Pregnant Woman: Rubs belly fondly. I try and eat right and exercise. But, you know, it always feels like such a miracle. A tiny person is forming, complex cellular division leading to the formation of organs and bodily features. Did you know that you can see the little heart beating as early as 8 weeks? And I don’t plan that. My body just knows what to do.
Writer: Pulls out notebook with outlines and penciled in charts. Well, I’m a plotter. Which means once I have an idea I sit down and write a detailed outline of how the events will unfold. Sometimes things change, which means I’ll have to rewrite the entire manuscript. But, if all goes well, I set aside two hours a day to really focus on my writing. Once the first draft is complete, then the endless round of revisions comes into play. It really is time-consuming but so very worthwhile.
Me: Hmmm. Finally, let’s talk about delivery. How do you know when you’re finished?
Writer: Sits back in chair and stares dreamily off into the sunset. You’re never finished. It’s like this journey of editing and revising, and, even when your work is ready to be sent out there in the wide world, you’ll always be engaging with the creative process.
Pregnant Woman: Seriously? I push an eight-pound human out of my yoo-hoo.
The Conclusion: And there you have it. Given this incredibly insightful data-finding interview, I think we can conclude that the merit of the pregnancy/writing comparison lies in the carpal tunnel connection.

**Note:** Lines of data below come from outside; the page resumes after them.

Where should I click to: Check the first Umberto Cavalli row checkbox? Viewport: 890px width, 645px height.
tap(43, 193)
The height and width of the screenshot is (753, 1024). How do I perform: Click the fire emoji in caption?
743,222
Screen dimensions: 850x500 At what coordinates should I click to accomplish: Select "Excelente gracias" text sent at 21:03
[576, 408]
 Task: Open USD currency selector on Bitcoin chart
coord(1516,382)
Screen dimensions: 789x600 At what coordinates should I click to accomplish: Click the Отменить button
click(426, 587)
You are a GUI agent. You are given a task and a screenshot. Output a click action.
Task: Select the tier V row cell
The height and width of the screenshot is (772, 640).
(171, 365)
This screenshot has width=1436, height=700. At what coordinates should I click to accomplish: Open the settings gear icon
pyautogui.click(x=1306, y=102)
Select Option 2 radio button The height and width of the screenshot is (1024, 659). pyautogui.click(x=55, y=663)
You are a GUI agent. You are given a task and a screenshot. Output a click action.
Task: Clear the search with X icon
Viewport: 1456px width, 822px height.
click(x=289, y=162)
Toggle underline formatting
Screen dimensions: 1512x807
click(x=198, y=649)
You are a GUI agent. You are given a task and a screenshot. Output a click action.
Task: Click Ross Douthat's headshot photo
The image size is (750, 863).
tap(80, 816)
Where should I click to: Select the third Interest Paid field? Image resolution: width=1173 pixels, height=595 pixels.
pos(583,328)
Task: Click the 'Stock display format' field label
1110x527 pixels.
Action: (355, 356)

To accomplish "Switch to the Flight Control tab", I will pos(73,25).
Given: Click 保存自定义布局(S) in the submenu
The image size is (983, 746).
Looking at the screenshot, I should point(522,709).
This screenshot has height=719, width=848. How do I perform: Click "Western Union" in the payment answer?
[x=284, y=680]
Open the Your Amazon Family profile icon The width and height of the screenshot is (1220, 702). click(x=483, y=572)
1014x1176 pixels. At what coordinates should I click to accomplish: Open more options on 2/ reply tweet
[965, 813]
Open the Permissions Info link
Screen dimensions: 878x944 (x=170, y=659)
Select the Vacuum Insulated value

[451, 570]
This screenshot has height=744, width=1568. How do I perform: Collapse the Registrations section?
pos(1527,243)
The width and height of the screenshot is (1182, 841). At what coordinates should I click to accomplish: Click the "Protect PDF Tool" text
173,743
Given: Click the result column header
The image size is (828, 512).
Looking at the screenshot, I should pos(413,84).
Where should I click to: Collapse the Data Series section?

Can someone call a book their baby? I suppose so, but the last time I checked, a book won’t poop on your favorite shirt. Or wake you up to be fed in the middle of the night. Or give you a heart-melting smile first thing in the morning. Or a sticky, jammy kiss after lunch.
I get why people make this comparison between parenting and writing, I really do. And I see the usefulness of a word-picture to help capture the challenges and rewards of the creative process, the mysterious formation of a story out of nothing, and the long, drawn out days of writing and waiting and writing some more. But, please, for the sanity of all the pregnant women out there – especially, the pregnant writers – let’s put a quick end to this metaphor. Or, if you must tout it, pack on 40 pounds for every book you write, and then we’ll talk.”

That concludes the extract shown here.